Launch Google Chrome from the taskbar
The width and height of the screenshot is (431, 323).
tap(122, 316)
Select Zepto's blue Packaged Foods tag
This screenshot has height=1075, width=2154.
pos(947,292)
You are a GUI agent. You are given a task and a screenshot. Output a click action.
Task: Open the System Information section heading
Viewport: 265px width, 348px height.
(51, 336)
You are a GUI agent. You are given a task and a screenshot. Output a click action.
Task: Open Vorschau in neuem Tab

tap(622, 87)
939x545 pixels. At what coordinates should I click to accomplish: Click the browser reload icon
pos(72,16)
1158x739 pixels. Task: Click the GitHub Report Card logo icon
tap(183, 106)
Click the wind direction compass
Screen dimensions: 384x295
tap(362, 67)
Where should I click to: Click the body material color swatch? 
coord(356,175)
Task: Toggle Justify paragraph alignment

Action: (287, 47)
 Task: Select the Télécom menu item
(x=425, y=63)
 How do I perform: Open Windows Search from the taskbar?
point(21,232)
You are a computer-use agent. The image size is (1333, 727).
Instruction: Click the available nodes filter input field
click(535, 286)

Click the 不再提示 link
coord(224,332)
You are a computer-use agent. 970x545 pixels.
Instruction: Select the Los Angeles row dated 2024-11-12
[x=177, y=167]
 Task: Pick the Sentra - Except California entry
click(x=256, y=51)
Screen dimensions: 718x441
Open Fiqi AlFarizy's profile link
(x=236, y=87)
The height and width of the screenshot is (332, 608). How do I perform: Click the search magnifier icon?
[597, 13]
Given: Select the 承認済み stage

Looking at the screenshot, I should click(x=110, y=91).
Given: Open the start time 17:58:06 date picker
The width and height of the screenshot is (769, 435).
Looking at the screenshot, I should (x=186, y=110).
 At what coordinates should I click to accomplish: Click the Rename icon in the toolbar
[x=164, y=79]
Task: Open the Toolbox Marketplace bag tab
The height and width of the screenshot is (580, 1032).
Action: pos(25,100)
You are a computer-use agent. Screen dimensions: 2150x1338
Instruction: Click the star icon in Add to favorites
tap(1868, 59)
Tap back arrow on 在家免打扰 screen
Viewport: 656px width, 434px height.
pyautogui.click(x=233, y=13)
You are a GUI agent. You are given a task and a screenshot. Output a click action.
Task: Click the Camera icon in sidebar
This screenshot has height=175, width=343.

·····

▶ _Given instruction_: Put these lines into a JSON list of strings, one string per line, leaving out the blank lines.

▶ _Written answer_:
[
  "Launch Google Chrome from the taskbar",
  "The width and height of the screenshot is (431, 323).",
  "tap(122, 316)",
  "Select Zepto's blue Packaged Foods tag",
  "This screenshot has height=1075, width=2154.",
  "pos(947,292)",
  "You are a GUI agent. You are given a task and a screenshot. Output a click action.",
  "Task: Open the System Information section heading",
  "Viewport: 265px width, 348px height.",
  "(51, 336)",
  "You are a GUI agent. You are given a task and a screenshot. Output a click action.",
  "Task: Open Vorschau in neuem Tab",
  "tap(622, 87)",
  "939x545 pixels. At what coordinates should I click to accomplish: Click the browser reload icon",
  "pos(72,16)",
  "1158x739 pixels. Task: Click the GitHub Report Card logo icon",
  "tap(183, 106)",
  "Click the wind direction compass",
  "Screen dimensions: 384x295",
  "tap(362, 67)",
  "Where should I click to: Click the body material color swatch? ",
  "coord(356,175)",
  "Task: Toggle Justify paragraph alignment",
  "Action: (287, 47)",
  " Task: Select the Télécom menu item",
  "(x=425, y=63)",
  " How do I perform: Open Windows Search from the taskbar?",
  "point(21,232)",
  "You are a computer-use agent. The image size is (1333, 727).",
  "Instruction: Click the available nodes filter input field",
  "click(535, 286)",
  "Click the 不再提示 link",
  "coord(224,332)",
  "You are a computer-use agent. 970x545 pixels.",
  "Instruction: Select the Los Angeles row dated 2024-11-12",
  "[x=177, y=167]",
  " Task: Pick the Sentra - Except California entry",
  "click(x=256, y=51)",
  "Screen dimensions: 718x441",
  "Open Fiqi AlFarizy's profile link",
  "(x=236, y=87)",
  "The height and width of the screenshot is (332, 608). How do I perform: Click the search magnifier icon?",
  "[597, 13]",
  "Given: Select the 承認済み stage",
  "Looking at the screenshot, I should click(x=110, y=91).",
  "Given: Open the start time 17:58:06 date picker",
  "The width and height of the screenshot is (769, 435).",
  "Looking at the screenshot, I should (x=186, y=110).",
  " At what coordinates should I click to accomplish: Click the Rename icon in the toolbar",
  "[x=164, y=79]",
  "Task: Open the Toolbox Marketplace bag tab",
  "The height and width of the screenshot is (580, 1032).",
  "Action: pos(25,100)",
  "You are a computer-use agent. Screen dimensions: 2150x1338",
  "Instruction: Click the star icon in Add to favorites",
  "tap(1868, 59)",
  "Tap back arrow on 在家免打扰 screen",
  "Viewport: 656px width, 434px height.",
  "pyautogui.click(x=233, y=13)",
  "You are a GUI agent. You are given a task and a screenshot. Output a click action.",
  "Task: Click the Camera icon in sidebar",
  "This screenshot has height=175, width=343."
]